Carbon materials have found ubiquitous use in the fields of electrochemical energy storage (EES) and conversion, due to their electrical and thermal transport properties, typically high specific surface areas, low densities, and stability in a variety of systems. As the demand in particular for increasingly efficient EES devices grows, three-dimensionally (3D) continuous nanostructured electrode materials have gained interest, as they present a pathway to high interfacial areas between electrodes while the overall device has a low areal footprint. Therefore, the development of nanostructured carbon materials with 3D network architectures suited for routes to 3D functional composite materials, e.g., via straightforward backfilling approaches, is an appealing challenge.
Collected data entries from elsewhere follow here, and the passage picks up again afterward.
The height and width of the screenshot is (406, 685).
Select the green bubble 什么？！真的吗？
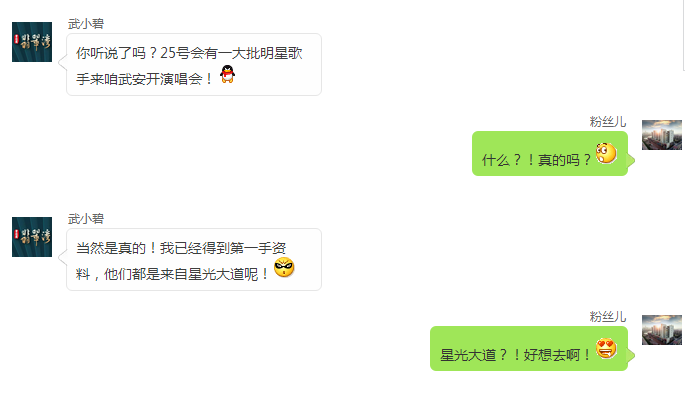click(550, 153)
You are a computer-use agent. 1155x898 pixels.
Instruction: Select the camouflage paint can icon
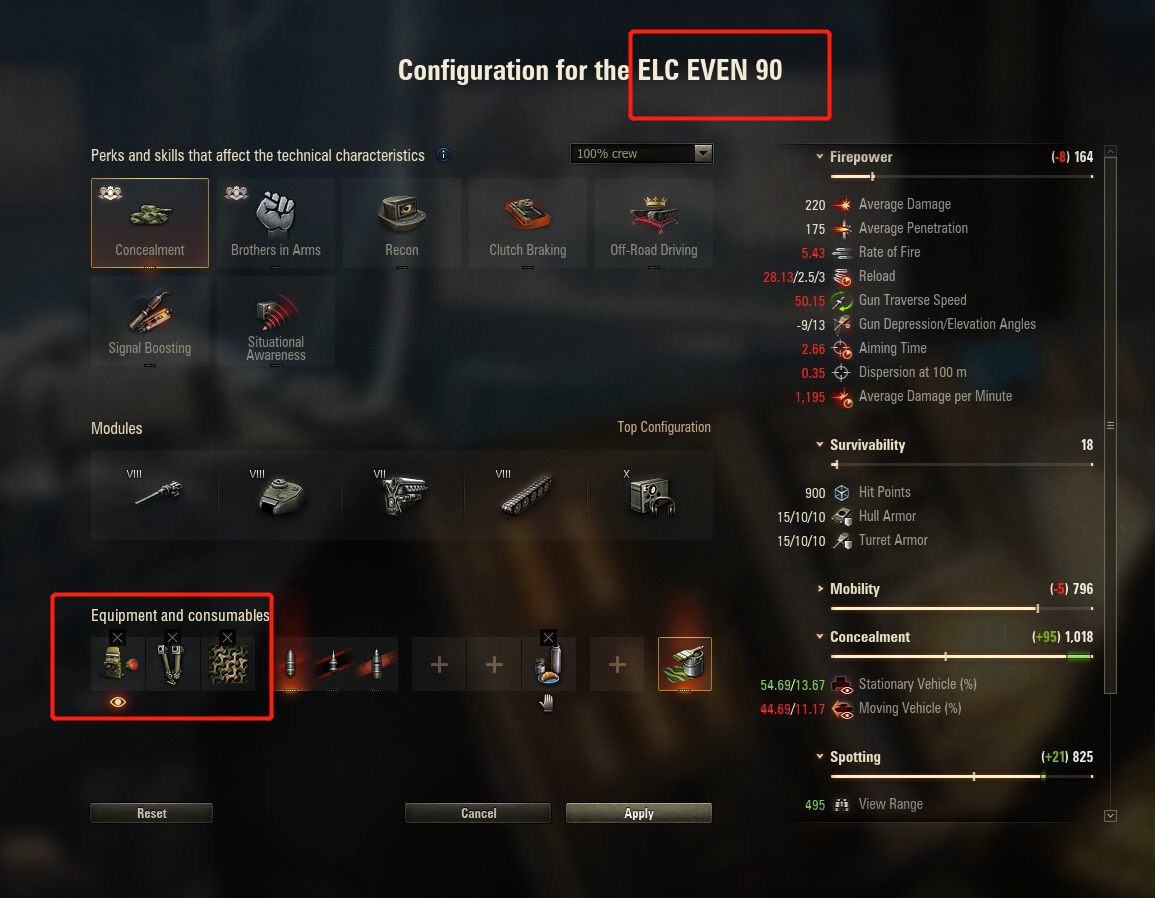[x=684, y=664]
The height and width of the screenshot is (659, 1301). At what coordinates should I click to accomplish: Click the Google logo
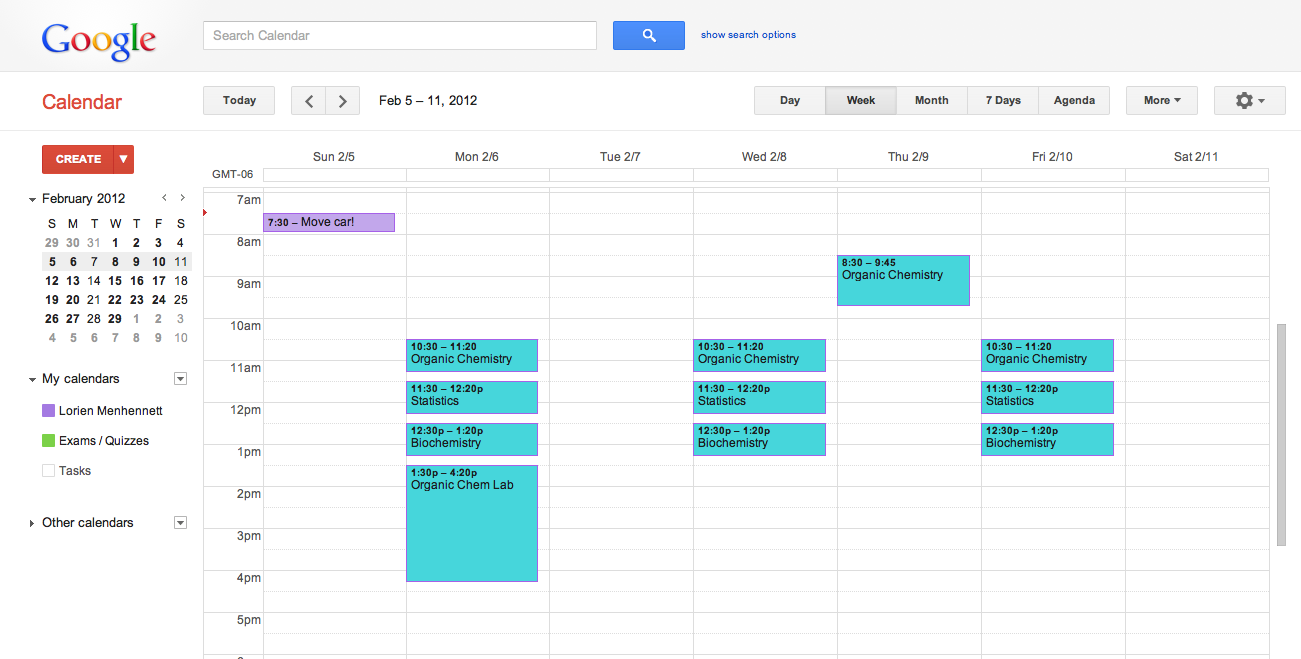[98, 40]
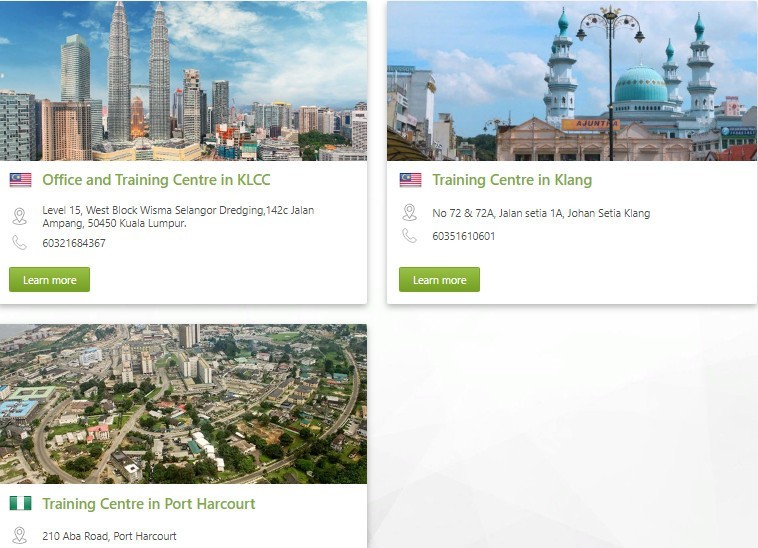The width and height of the screenshot is (758, 548).
Task: Open Training Centre in Klang title
Action: [512, 180]
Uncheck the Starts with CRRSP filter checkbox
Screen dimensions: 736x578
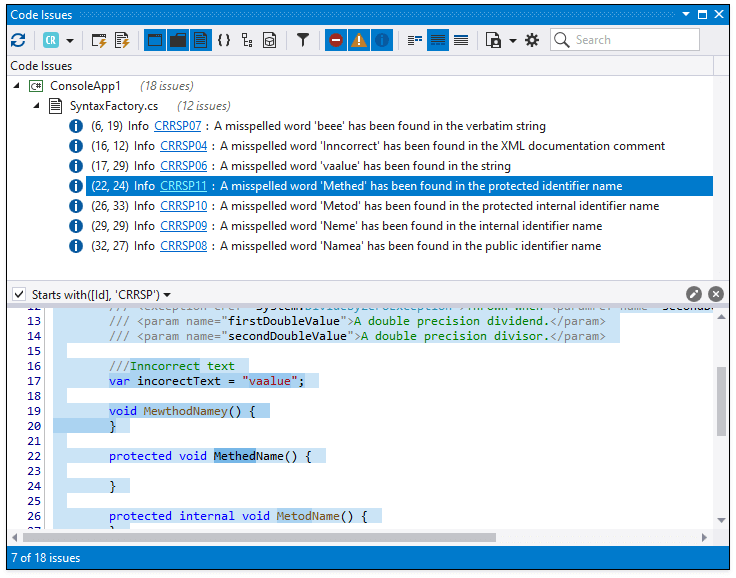(18, 294)
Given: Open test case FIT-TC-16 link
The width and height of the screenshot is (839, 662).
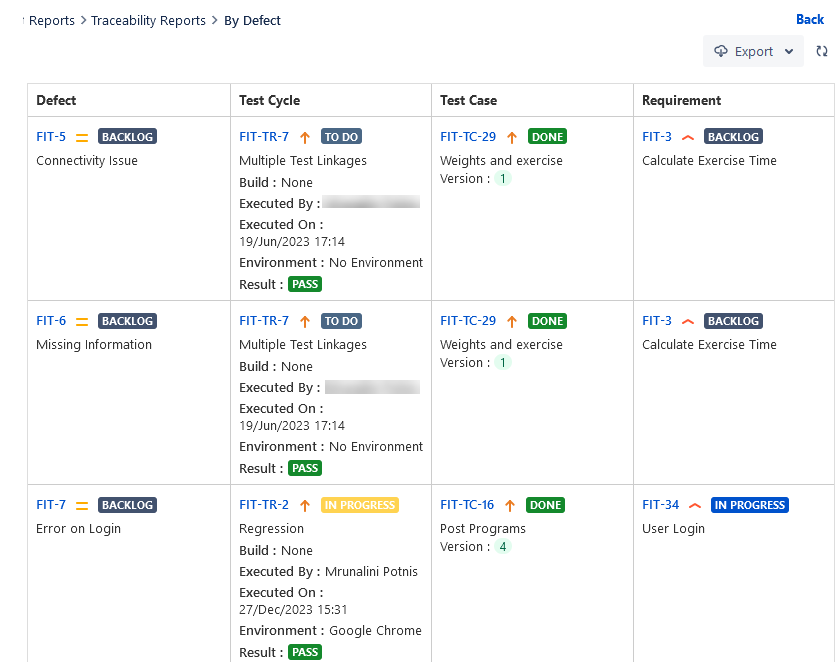Looking at the screenshot, I should pyautogui.click(x=467, y=505).
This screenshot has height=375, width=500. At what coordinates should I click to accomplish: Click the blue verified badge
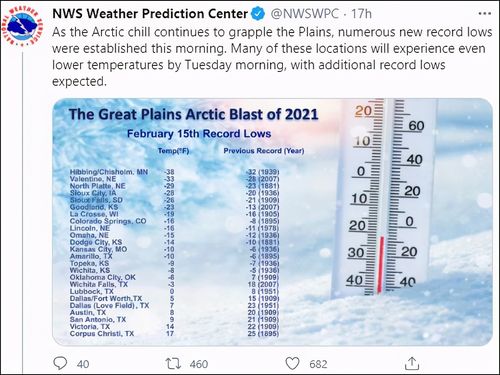258,14
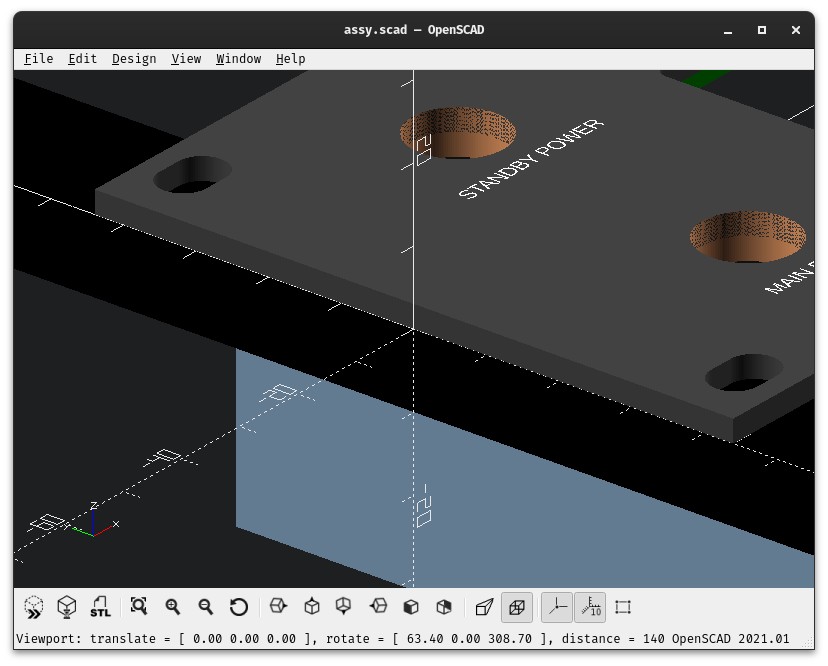Switch to Top view using its cube icon
This screenshot has height=666, width=828.
coord(310,607)
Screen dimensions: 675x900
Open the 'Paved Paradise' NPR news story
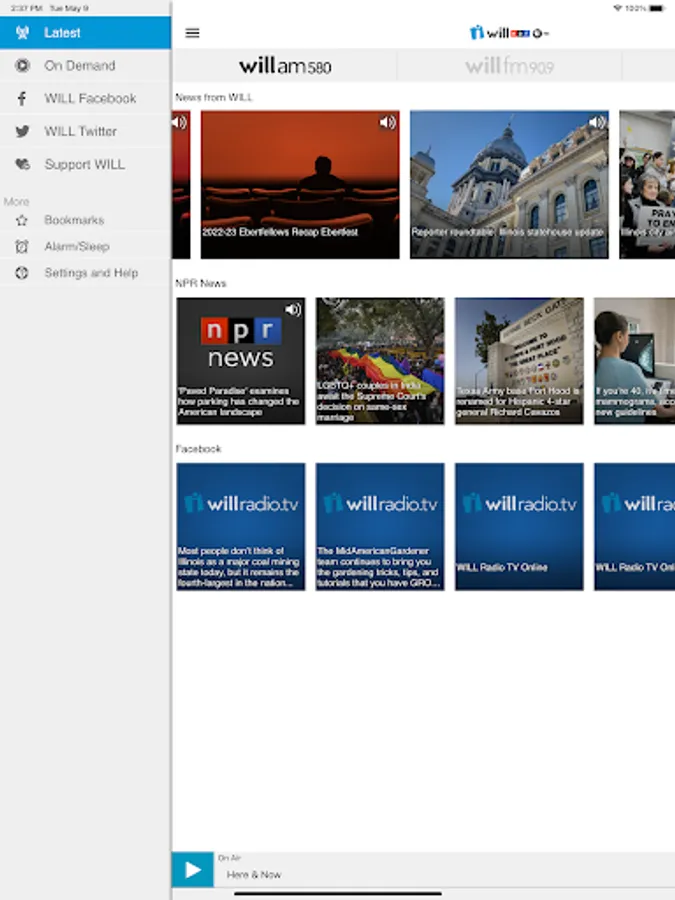[x=241, y=361]
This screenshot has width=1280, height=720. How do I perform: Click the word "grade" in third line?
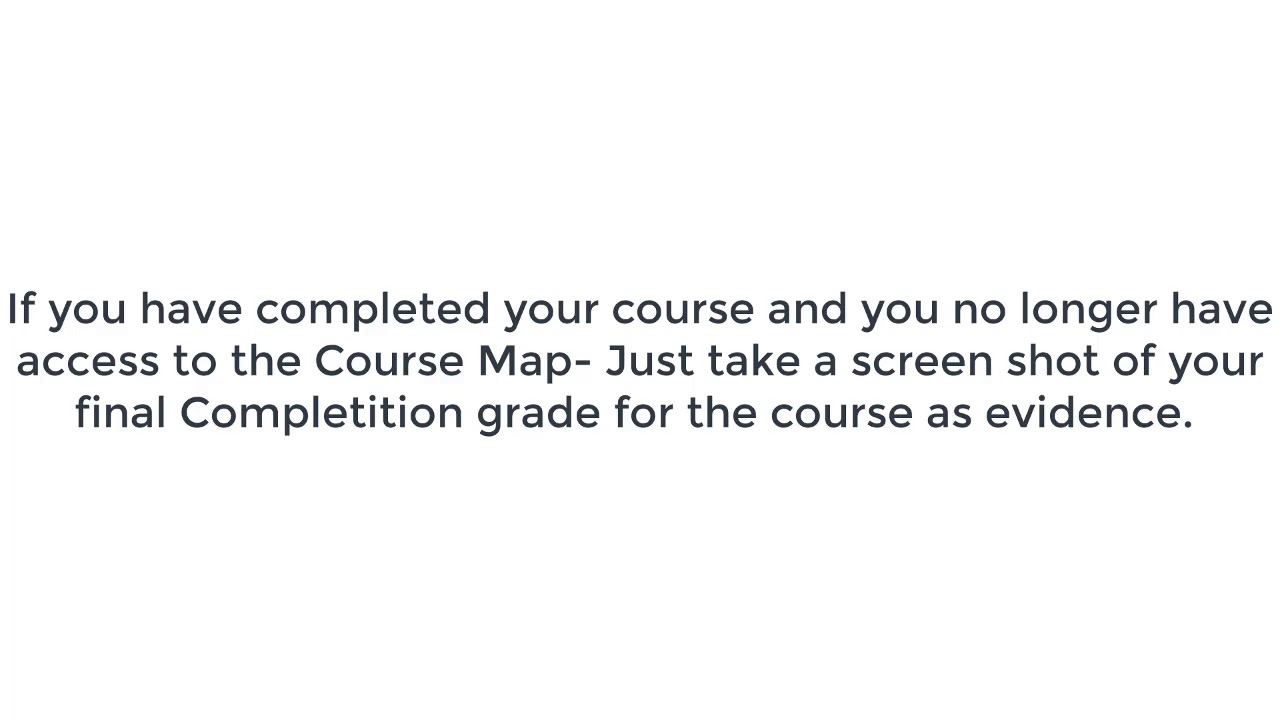coord(538,414)
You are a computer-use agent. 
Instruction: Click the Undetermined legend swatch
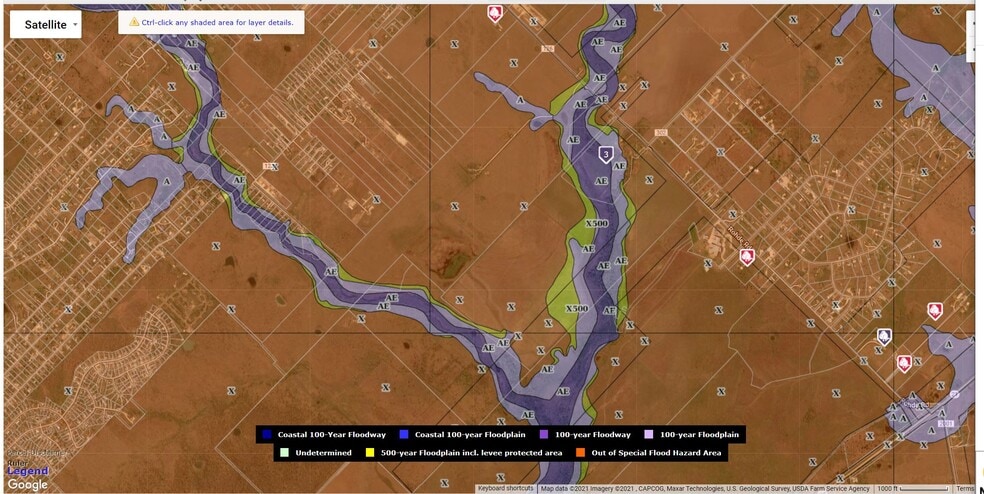[x=285, y=453]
In this work, two ultralarge pore-size carbons with nonperiodically ordered co-continuous network structures and average pore sizes of 125 nm and 94 nm, respectively, were synthesized using two ultralarge molar mass poly(styrene-block-2-dimethylaminoethyl methacrylate) (PS-b-PDMAEMA, or simply SA) diblock copolymers as structure-directing agents for carbon precursors based on phenol-formaldehyde resols. Careful tuning of a binary solvent system allowed for the avoidance of micellization during evaporation-induced self-assembly of the SA and resols and yielded continuous porous 3D network structures in both carbon and pore spaces upon pyrolysis at higher temperatures of up to 1600 degrees C, as well as subsequent carbon activation processes. The resulting materials were monolithic and their macroscopic shape and thickness were controllable. These large-pore carbon monoliths may be promising candidates for electrode materials in the future design in particular of 3D continuous EES devices.